Forget and all but one of her co-winners -- graveyard shift workers who bought the Lotto Max ticket together -- collected their windfall at Loto-Quebec headquarters Monday.
The 20 are each getting $2.75 million -- tax free.
Some of their co-workers were less lucky. Each week it's the first 20 people who get their name down on the sheet, meaning it is not always the same 20 who are in with a chance of hitting the jackpot.
The $55-million prize is the most money the provincial gaming authority has ever distributed. The Lotto Max prize is a Canada-wide lottery that is held every Friday.
Forget's colleague, Dominic Lord, said a gas station attendant started looking at him funny on Sunday when he came in to see if he had won.
"She kept on saying: 'I've never seen this before, I've never seen this before," Lord said. "I didn't realize what she meant until she (showed me the winning numbers)...Everyone heard me scream."
The gas station will receive $550,000, equivalent to one per cent of the jackpot.
Some of the 20 employees who won said they will retire, while most indicated they will keep working -- but be much happier doing it.
Yvon Roy said he's retiring early.
"At my age, 61, I'm done," he said.
Roy said he'll take some time to think and then start planning on how to spend the money.
The 20 will likely not be at a loss for ways to spend their winnings, though, as lottery winners often realize they've quickly become quite popular, said Loto-Quebec spokesman Jean-Pierre Roy.
"We tell them 'don't underestimate what is happening,"' Roy said about how Loto-Quebec counsels new millionaires.
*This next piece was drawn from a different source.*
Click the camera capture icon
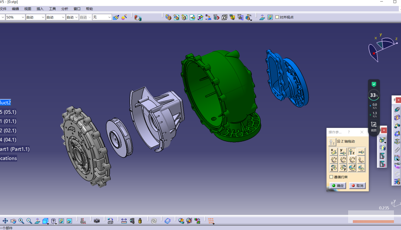Image resolution: width=401 pixels, height=230 pixels. 97,221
"Keep calm. You don't have to say yes to everybody. You'll start hearing from former friends, or from people who just call you out of the blue to offer you a car or insurance."
Roy added, however, that Quebecers are more conservative these days than in the '80s, when, he said, winners were less careful with their new-found riches.
"In the '80s people would say they were going to buy a yacht, or travel around the world," he said. "Now people are paying for the kids' education, paying off the mortgage."